We want to learn words that are not present in the lexicons included on the device in order to improve auto-correction. To discover new words, we deploy the Sequence Fragment Puzzle (SFP) algorithm described above.

The algorithm produces results spanning several languages, including English, French, and Spanish. The learned words for the English keyboard, for example, can be divided into multiple categories: abbreviations like wyd, wbu, idc; popular expressions like bruh, hun, bae, and tryna, seasonal or trending words like Mayweather, McGregor, Despacito, Moana, and Leia; and foreign words like dia, queso, aqui, and jai. Using the data, we are constantly updating our on-device lexicons to improve the keyboard experience.

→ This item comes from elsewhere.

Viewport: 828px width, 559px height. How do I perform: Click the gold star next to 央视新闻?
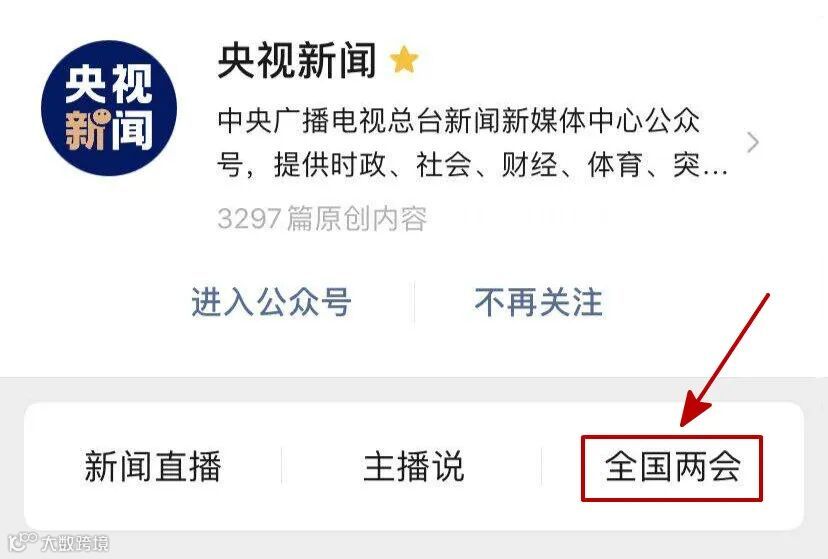(x=404, y=59)
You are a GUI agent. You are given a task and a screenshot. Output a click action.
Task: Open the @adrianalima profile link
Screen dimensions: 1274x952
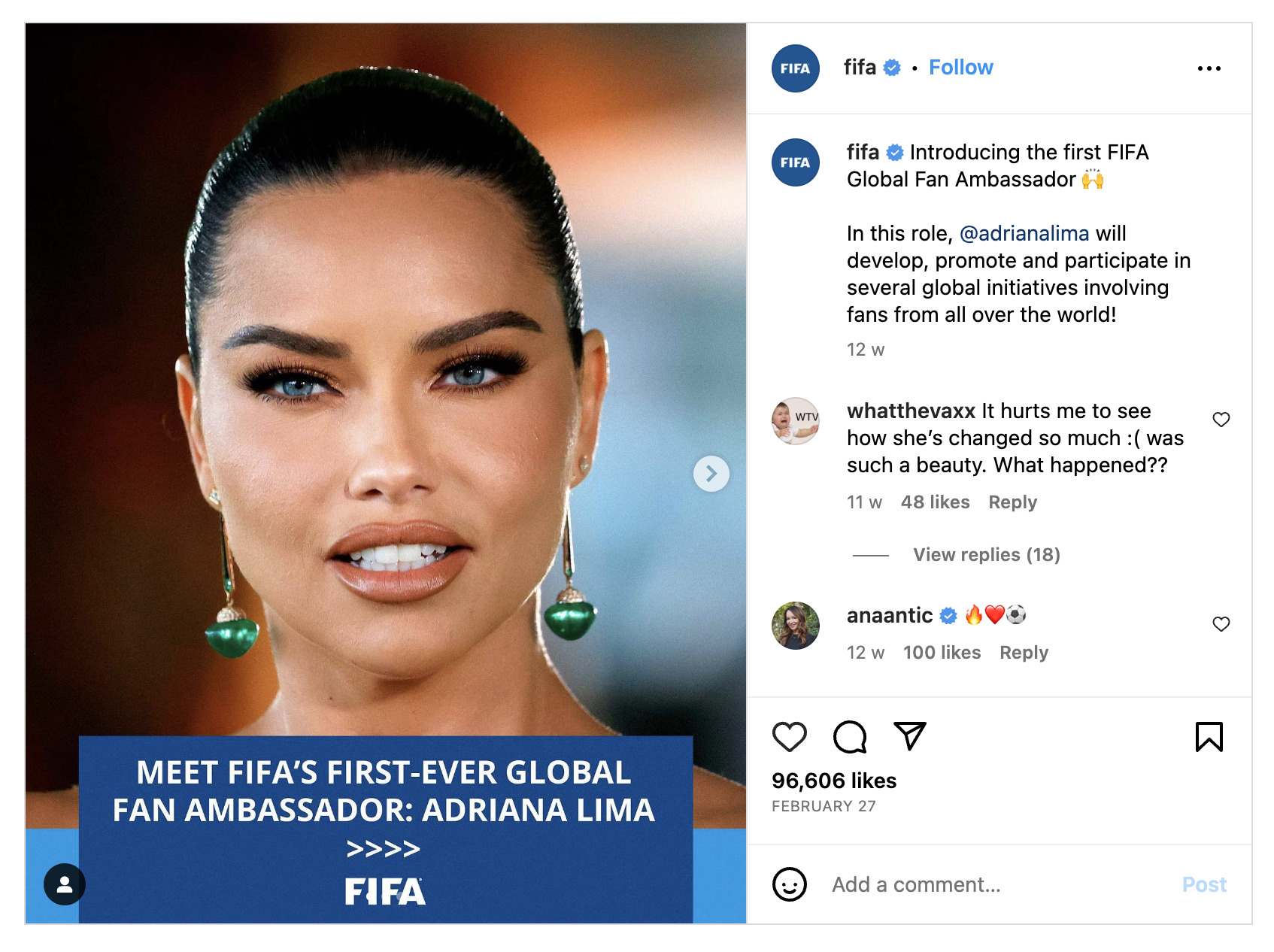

Another category of words discovered are known words without the trailing e (lov or th) or w (kno). If users accidentally press the left-most prediction cell above the keyboard, which contains the literal string typed thus far, a space will be added to their current word instead of the character they intended to type. This is a key insight that we were able to learn due to our local differentially private algorithm.

## Conclusion

In this article, we have presented a novel learning system architecture, which leverages local differential privacy and combines it with privacy best practices. To scale our system to millions of users and a variety of use cases, we have developed novel local differentially private algorithms -- CMS, HCMS, and SFP -- for both the known and unknown dictionary settings. In our full paper, we have provided analytic expressions for the tradeoffs among various factors, including privacy, utility, server computation overhead, and device bandwidth. Our utility theorems give a principled way to choose algorithmic parameters to minimize the transmission cost for the users without lowering accuracy. Without such expressions, it is difficult to evaluate the impact on accuracy if, for example, transmission cost is reduced without running costly iterations. Further, to keep transmission costs to an absolute minimum, our HCMS algorithm can obtain accurate counts when each user sends only a single privatized bit. We believe that our paper is one of the first to demonstrate the successful deployment of local differential privacy, [7], in a real-world setting across multiple use cases. We have shown that we could find popular abbreviations and slang words typed, popular emojis, popular health data types while satisfying local differential privacy. Further, we can identify websites that are consuming too much energy and memory, and websites where users want Auto-play. This information has been used to improve features for the benefit of the user experience.

We hope that our work will serve a role in bridging the gap between theory and practice of private systems. We also believe our work will continue to support research in a broad set of large-scale learning problems while preserving users' privacy.

## References

[2] C. Dwork, F. McSherry, K. Nissim, and A. Smith. Calibrating Noise to Sensitivity in Private Data Analysis. TCC, 2006.

[3] C. Dwork and A. Roth. The Algorithmic Foundations of Differential Privacy. Foundations and Trends in Theoretical Computer Science, 2014.

[4] C. Dwork, M. Naor, T. Pitassi, and G. N. Rothblum. Differential Privacy Under Continual Observation. Proceedings of the Forty-second ACM Symposium on Theory of Computing, 2010.

[5] G. Fanti, V. Pihur, and Ú. Erlingsson. Building a RAPPOR with the Unknown: Privacy-Preserving Learning of Associations and Data Dictionaries. PoPETS, 2016.

[6] Z. Qin, Y. Yang, T. Yu, I. Khalil, X. Xiao, and K. Ren. Heavy Hitter Estimation Over Set-valued Data with Local Differential Privacy. Proceedings of the 2016 ACM SIGSAC Conference on Computer and Communications Security, 2016.

[7] Ú. Erlingsson, V. Pihur, and A. Korolova. RAPPOR: Randomized Aggregatable Privacy-Preserving Ordinal Response. Proceedings of the 21st ACM Conference on Computer and Communications Security, 2014.